Set water to boil in an appropriately sized cauldron or pot. You may need an extra large burner or open fire if you're making a very large quantity.

Add several bones to the water and boil briskly.

Brown meat lightly in small batches in a large skillet with butter and copped onion. Brown lightly and drain when finished on a paper towel.

Remove bones from water and add barley, if desired.

Add carrots, parsnips, and meat.

Add bay leaves, bouquet garni, and a few generous splashes of worchestershire sauce and more red wine.

Add celery, mushrooms (wild recommended), chopped onions and firm fresh green beans.

When done, serve hot with crusty bread. Can be presented in large tureen with seasonal greens or flowers intermingled with head, hands and feet arrayed around the serving bowl.

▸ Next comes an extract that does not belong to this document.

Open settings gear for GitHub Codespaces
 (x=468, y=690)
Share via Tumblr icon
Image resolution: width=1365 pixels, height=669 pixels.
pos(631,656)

Especially festive for a holiday meal!

Next time: Vegetarian sausage and a modern haggis, plus making your own parchment! {quote}


----------



## Don_Madge (May 1, 2005)

Elixabeth,

Has George seen this article?

Don


----------



## MOTORHOMER (May 9, 2005)

Ephesus said:


> Elixabeth,
> 
> Has George seen this article?
> 
> Don


Yes he has Don. we are looking for something a bit different for him over Christmas & this was amongst a heading of different vegetarian recipes. he thought it was quite funny

Motorhomer


----------



## Anonymous (Nov 10, 2000)

motorhomer said:


> Hunting for something different for a vegetarian at Chriatmas. Found the following recipe & thought you might like to share my find
> 
> MOTORHOMER
> 
> ...


Wow - that sounds really .... sort of .... unchristmasy in a turkeyless sort of way.


----------